Segment de texte:
== == ==

M. André Hallays ayant coutume d’insérer ses études dans un journal, il faut probablement le classer parmi les journalistes. Mais voilà bien les beautés de la classification ! Il ressemble si peu à la plupart de ses confrères ! Il rappelle bien plutôt ces journalistes d’autrefois, un Sacy, un Bersot, un John Lemoinne. C’étaient gens d’habitude. Ils ignoraient notre manie de changement et notre fièvre d’agitation. Ils avaient fait choix d’une maison, et, l’estimant bonne, ils y restaient, comme ces bourgeois paisibles qui attendaient patiemment la vieillesse dans les mêmes murs où ils avaient grandi. Ils avaient un public avec lequel ils se sentaient en communion d’esprit. Tout leur souci n’était que de se montrer constamment dignes de cette élite qui savait les apprécier à leur valeur et les mettre hors de pair. Ils n’éprouvaient aucun besoin de descendre sur la place publique et de paraître sur les tréteaux. M. Hallays, qui appartient à la même maison, continue la tradition de ces honnêtes gens. C’est au Journal des Débats qu’il a donné, voilà tantôt vingt-cinq ans, ses premiers essais, comme il y donne encore ses belles études d’aujourd’hui. A vrai dire, il était, alors, assez différent de ce qu’il est devenu. À cette époque des débuts, il se contentait de suivre son caprice, sans but précis, sans idée préconçue ; il lui suffisait de promener son esprit vif, alerte, pénétrant, à travers tous les sujets qui venaient solliciter sa curiosité toujours en éveil ; il ne se refusait à aucun de ceux qui pouvaient divertir sa fantaisie.

== == ==

Lignes de données:
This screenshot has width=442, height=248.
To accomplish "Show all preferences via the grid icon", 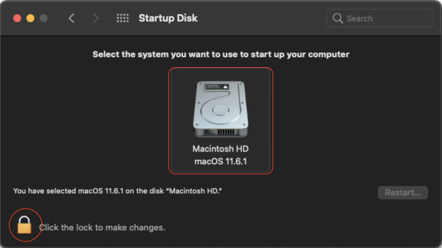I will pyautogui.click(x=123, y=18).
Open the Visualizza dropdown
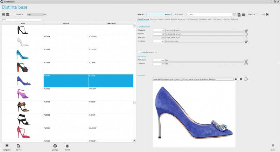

== == ==

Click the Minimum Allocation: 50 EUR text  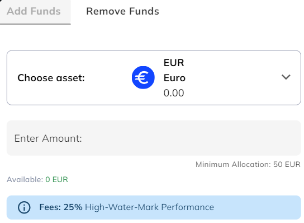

== == ==

Exercice:
Les affirmations suivantes sont-elles conformes au segment de texte sur André Hallays ? Répondez par oui ou non à chacune, en citant les mots du texte qui tranchent.
1. M. Hallays publie encore aujourd'hui ses études au Journal des Débats.
2. Les journalistes d'autrefois cherchaient à paraître sur les tréteaux.
3. À ses débuts, M. Hallays écrivait avec un but précis.

Réponse:
1. Oui : « C’est au Journal des Débats qu’il a donné, voilà tantôt vingt-cinq ans, ses premiers essais, comme il y donne encore ses belles études d’aujourd’hui. »
2. Non : « Ils n’éprouvaient aucun besoin de descendre sur la place publique et de paraître sur les tréteaux. »
3. Non : « il se contentait de suivre son caprice, sans but précis, sans idée préconçue »